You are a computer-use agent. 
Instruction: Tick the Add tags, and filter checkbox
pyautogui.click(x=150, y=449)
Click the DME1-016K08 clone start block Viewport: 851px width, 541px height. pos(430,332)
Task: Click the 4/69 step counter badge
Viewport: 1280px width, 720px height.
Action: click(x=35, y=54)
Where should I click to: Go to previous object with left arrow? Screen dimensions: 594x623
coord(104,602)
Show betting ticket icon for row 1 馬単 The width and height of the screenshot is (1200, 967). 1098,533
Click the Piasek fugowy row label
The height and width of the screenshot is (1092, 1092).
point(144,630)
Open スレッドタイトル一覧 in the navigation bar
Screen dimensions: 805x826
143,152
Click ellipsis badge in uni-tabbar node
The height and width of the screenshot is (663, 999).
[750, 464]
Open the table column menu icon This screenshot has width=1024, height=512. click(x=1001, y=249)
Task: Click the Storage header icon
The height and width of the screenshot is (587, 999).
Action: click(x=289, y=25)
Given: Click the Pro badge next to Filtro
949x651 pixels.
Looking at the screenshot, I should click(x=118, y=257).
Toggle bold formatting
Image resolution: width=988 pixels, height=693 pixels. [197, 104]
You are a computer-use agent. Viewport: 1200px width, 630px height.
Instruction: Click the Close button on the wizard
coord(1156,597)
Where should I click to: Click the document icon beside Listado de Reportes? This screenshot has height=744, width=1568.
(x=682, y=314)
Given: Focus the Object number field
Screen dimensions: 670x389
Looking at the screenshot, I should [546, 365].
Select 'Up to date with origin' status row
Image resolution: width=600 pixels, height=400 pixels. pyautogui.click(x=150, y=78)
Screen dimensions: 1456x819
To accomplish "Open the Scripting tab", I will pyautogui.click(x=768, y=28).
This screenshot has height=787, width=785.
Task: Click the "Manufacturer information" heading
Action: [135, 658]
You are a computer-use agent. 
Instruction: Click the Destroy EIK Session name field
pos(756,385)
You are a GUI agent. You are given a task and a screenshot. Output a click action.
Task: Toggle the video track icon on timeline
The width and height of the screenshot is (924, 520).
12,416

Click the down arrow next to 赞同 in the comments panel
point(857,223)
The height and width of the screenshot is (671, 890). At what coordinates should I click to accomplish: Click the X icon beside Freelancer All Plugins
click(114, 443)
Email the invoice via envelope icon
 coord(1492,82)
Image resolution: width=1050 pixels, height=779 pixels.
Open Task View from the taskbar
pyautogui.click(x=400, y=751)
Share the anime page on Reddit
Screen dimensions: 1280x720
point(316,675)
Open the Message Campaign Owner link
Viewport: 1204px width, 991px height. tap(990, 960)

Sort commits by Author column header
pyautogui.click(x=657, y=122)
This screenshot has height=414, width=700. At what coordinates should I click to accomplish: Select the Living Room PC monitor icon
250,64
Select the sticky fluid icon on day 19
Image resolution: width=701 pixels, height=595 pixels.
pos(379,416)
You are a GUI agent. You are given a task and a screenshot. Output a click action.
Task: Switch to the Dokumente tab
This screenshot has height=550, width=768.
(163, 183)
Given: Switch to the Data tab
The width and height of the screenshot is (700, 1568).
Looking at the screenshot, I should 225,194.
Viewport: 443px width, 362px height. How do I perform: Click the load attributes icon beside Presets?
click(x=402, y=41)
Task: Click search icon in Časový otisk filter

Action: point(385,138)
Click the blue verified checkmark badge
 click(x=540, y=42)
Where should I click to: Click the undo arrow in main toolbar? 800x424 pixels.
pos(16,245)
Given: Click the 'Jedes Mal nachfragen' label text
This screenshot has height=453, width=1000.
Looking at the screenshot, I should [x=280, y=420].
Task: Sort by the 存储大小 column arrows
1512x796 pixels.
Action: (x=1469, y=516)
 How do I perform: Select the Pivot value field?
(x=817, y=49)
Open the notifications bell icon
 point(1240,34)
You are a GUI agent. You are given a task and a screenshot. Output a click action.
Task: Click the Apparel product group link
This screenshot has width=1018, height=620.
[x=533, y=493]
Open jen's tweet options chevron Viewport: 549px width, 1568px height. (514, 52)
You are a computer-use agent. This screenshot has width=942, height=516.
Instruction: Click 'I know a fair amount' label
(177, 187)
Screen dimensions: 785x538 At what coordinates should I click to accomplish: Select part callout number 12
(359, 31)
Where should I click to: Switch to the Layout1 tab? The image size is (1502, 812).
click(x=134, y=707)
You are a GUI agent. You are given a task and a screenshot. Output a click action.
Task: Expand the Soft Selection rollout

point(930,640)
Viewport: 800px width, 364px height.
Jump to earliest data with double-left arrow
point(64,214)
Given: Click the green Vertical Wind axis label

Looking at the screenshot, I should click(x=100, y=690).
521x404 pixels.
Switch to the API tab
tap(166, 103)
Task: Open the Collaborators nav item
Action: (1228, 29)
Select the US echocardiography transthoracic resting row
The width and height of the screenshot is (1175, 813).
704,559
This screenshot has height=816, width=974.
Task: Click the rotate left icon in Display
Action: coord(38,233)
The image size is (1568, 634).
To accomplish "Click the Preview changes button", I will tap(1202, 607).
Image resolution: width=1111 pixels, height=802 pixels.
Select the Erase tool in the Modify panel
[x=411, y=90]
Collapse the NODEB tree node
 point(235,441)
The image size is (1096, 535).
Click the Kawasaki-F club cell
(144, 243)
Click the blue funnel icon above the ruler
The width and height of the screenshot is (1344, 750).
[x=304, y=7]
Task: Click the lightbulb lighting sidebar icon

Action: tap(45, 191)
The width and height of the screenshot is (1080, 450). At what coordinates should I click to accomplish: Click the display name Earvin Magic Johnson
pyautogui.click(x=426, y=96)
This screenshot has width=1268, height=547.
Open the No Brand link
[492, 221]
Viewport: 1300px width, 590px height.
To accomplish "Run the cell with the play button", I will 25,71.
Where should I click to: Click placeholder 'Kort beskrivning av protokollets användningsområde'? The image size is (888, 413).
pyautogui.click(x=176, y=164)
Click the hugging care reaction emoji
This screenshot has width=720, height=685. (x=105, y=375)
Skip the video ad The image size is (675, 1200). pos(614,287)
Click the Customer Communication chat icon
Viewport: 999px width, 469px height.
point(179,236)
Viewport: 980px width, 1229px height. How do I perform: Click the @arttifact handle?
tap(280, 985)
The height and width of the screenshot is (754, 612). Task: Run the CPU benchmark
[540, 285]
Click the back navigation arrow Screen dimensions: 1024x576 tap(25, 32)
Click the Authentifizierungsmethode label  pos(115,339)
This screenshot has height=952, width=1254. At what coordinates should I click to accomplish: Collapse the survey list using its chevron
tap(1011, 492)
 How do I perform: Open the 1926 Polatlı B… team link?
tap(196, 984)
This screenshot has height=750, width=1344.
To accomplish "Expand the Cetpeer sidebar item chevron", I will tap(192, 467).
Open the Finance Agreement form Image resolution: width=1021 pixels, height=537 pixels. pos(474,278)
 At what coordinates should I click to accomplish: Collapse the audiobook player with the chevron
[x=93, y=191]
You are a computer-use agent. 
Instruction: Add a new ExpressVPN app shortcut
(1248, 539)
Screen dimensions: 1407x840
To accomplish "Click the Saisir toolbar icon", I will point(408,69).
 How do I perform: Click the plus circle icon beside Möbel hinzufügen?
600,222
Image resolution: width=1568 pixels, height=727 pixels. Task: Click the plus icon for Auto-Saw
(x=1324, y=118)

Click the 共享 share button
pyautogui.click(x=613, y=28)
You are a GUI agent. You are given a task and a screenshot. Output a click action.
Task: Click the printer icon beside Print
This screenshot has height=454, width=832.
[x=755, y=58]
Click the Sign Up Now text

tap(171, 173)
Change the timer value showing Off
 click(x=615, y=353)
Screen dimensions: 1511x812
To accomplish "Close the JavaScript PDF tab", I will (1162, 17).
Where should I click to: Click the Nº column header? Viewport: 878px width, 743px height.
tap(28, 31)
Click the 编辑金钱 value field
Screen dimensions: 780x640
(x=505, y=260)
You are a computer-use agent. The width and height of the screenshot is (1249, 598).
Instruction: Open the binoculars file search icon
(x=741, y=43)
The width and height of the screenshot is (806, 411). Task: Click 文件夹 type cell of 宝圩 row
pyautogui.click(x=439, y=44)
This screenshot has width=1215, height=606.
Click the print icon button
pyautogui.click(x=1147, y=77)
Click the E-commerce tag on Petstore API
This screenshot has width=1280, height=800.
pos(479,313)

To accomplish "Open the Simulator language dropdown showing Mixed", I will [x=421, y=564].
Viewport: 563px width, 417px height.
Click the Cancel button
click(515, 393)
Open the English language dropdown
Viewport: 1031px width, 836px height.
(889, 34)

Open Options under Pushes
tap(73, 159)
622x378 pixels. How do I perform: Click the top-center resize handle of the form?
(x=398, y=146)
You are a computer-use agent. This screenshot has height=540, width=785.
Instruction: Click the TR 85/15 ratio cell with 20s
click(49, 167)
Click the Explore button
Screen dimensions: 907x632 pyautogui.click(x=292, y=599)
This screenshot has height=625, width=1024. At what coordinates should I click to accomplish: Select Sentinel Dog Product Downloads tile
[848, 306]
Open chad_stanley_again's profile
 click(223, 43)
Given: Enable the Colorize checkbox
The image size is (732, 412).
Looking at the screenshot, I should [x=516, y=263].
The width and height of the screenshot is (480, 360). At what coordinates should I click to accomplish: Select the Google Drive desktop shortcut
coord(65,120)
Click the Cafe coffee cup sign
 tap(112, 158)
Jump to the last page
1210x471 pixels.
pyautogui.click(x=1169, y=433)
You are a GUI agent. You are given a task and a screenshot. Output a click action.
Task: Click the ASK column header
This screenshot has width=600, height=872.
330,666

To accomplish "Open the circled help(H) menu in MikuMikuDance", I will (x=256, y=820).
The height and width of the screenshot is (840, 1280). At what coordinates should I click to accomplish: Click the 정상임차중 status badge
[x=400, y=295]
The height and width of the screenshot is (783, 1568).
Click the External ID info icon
- - - -
=== TASK PROMPT ===
Among the lines above, find those that contain the word "menu" and copy them.

=== TASK ANSWER ===
Open the table column menu icon This screenshot has width=1024, height=512. click(x=1001, y=249)
To accomplish "Open the circled help(H) menu in MikuMikuDance", I will (x=256, y=820).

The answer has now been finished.